Мы достоверно установили зеркальную аналогию Михаила Г. и Михаила Р., Бориса Г. и Бориса Е. В прошлый раз Михаил наследовал Борису. Теперь наоборот — Борис сменил Михаила. Вывод отсюда очевиден: зеркальному эффекту подвержены не только лики вождей, но и само Время! В наши дни оно тоже стало мнимым, и потекло вспять!
Исследуем математическую форму этого течения. Предположим, обратное течение Времени так же линейно, как и прямое. Тогда Бориса должен был сменить Федор. Но никаких Федоров, кроме нашего скромного Писца Феди, в окрестностях не наблюдалось. Обнаружился Владимир. Если это дублер Мономаха, то получается огромный временной скачок! А если дает себя знать Красное Солнце, то скачок еще больше, и, значит, до конца света (заката солнца), который, естественно, должен зеркально совпасть с рождением Владимира I, крещением Руси или призванием варягов, — один вздох и один всхлип.
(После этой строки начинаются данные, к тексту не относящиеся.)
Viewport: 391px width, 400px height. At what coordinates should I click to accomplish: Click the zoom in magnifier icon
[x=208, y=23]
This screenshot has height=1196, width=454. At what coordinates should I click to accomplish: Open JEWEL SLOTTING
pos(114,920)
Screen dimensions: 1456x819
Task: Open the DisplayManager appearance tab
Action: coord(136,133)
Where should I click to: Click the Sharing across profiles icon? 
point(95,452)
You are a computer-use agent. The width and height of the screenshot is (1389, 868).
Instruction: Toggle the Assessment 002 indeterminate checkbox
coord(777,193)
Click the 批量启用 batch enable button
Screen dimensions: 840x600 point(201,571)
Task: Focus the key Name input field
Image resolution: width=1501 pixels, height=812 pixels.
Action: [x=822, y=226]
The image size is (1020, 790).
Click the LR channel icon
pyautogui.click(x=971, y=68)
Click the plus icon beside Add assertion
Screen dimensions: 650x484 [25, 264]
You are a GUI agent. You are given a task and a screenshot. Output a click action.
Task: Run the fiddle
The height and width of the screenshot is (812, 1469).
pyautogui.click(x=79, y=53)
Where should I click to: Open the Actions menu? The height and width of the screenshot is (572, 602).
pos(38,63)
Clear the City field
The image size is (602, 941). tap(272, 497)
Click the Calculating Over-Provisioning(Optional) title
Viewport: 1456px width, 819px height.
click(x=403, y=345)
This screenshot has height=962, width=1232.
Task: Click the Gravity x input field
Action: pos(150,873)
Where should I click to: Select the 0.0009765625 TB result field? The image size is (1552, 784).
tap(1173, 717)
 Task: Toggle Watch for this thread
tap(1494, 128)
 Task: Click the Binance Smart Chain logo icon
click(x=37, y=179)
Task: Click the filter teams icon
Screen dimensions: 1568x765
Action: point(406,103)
Так что здесь — тяжкая проблема: «Кто есть кто?».
Обсудить проблему нам, правда, не удается. Не подходящая для спокойного обсуждения образовалась атмосфера.
Вот взорвалось что-то, вот сирены завыли, там поют, тут плачут...
А вот и репродуктор вскрикнул командным афоризмом, — это наш президент снова чего-то доброго пожелал.
Но не успело эхо гласа его, вопиющего в Соборной пустыне, разбудить успенских и архангельских старцев, как вновь 12 раз пробили наши часы, и старое Время закончилось вовсе.